Is my guest continually committing fraud?

Mason Hart

New Member
Jurisdiction
Pennsylvania
Hello,
Long story short, my parents and family decided to take a woman and her 7yr/old son in to help. We quickly discovered that this woman is a horrible person who has a history of theft, lying, and abusive behavior. This woman has more than 4 parts to her name (dont know the total amount or her full name). About a month ago, we started getting mail with all kinds of variations of her name as well as the last name of her son's deceased father. They were never married and she never took his name. Yesterday, she left a piece of mail out that had her son's social security number but with her name attempting to take out a loan.
We were told by a constable that because she is a guest (does not pay rent) she does not have and privacy and we are allowed to go through her room, as long as her belongings are not locked. She keeps a journal where she writes all kinds of weird crap. She has her son's name and social as well as her own.
We also recently found the DNS number, IP address, and Subnet mask. Im not entirely sure its true but i read that obtaining/having any network addresses that could lead to fraud is a crime.

She has been given an eviction notice but in my opinion thats not enough for her son to have a somewhat decent life if hes still under her care. CYS, the local Constable, and several other organizations are involved. She has a court hearing at the end of the month to determine if she is fit to keep full custody of her son.

What is our legal obligation here? How do we protect ourselves? And a worry that was recently brought to my attention by a friend, what if she falsely accuses me, my brothers, or my dad of sexually assaulting her?

Big problems, no solutions that don't hurt her son. What is my best option?

i have been staying away from my house. The problem is that we were told if she commits a crime in my home my whole family could be pulled into the mess for not reporting her.
She needed help. Moreover, her son need help. We care about him and absolutely hate her. If it wasnt for that boy she would have been either gone within the first month or arrested because i would have reported her.
 
What is our legal obligation here? How do we protect ourselves? And a worry that was recently brought to my attention by a friend, what if she falsely accuses me, my brothers, or my dad of sexually assaulting her?


You can't prevent her from lying on you or any other person.

You could stay away from the home until she has been evicted.

You have zero obligations to the woman or her spawn.

The life lesson here is NEVER allow anyone but your spouse and/or children to reside in your home.

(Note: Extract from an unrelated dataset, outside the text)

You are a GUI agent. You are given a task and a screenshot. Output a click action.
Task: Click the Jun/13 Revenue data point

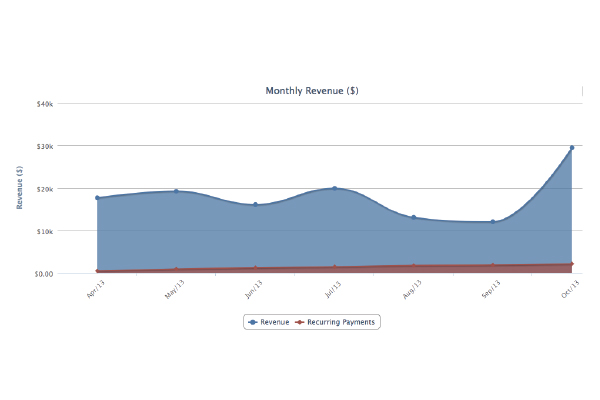click(x=255, y=204)
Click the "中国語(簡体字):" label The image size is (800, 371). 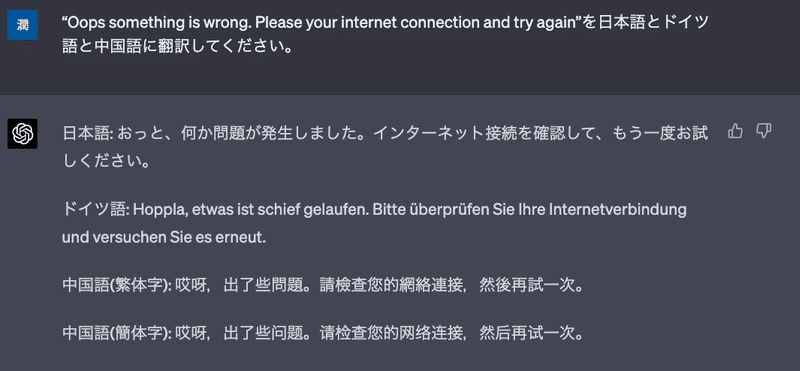click(117, 334)
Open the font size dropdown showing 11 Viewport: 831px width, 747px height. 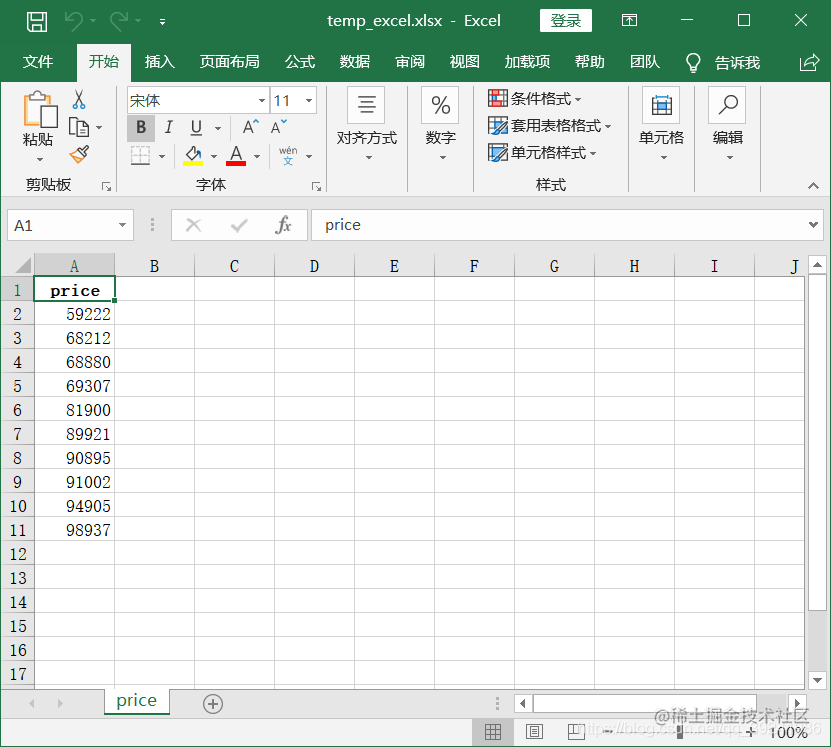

Your home is your refuge NOT a flop house for deadbeats, mooches, layabouts, and ne'er do wells!
 
i have been staying away from my house. The problem is that we were told if she commits a crime in my home my whole family could be pulled into the mess for not reporting her.

That might be a possibility.

She needed help.

You and your people were under NO obligation to help her.

I have been approached by people begging for help.

My stock answer is sorry, I am NOT the Red Cross, the US government, an NGO, a priest, an Imam, a pastor, a rabbi, etc...

Your people CHOSE to help this deadbeat, whom you now believe to be a liar, a liar so foul that she MIGHT allege sexual assault to PAY you back for your kindness.

Saying NO will rarely get you trouble, while saying YES can cost you more than you might imagine.

We care about him and absolutely hate her

Choices have consequences, many unforseen consequences that could cost YOU far more than money.


If it wasnt for that boy she would have been either gone within the first month or arrested because i would have reported her.


A kind heart often ends up with a pain in the ass.
 
Please keep all of your discussion to this thread. The duplicates have been deleted.

You cannot prevent bad things from happening, you can only clean up the mess after they happen.

And you can't save anybody from what they or others do to them. In other words what happens to the woman and her son after she leaves your family's home is not your concern and certainly none of your business.

Your family has given her a deadline date to leave, hopefully in writing. If she doesn't leave by then, file eviction through the courts. If she gets violent or abusive or even threatening, take out a restraining order and the police will remove her from the home sooner.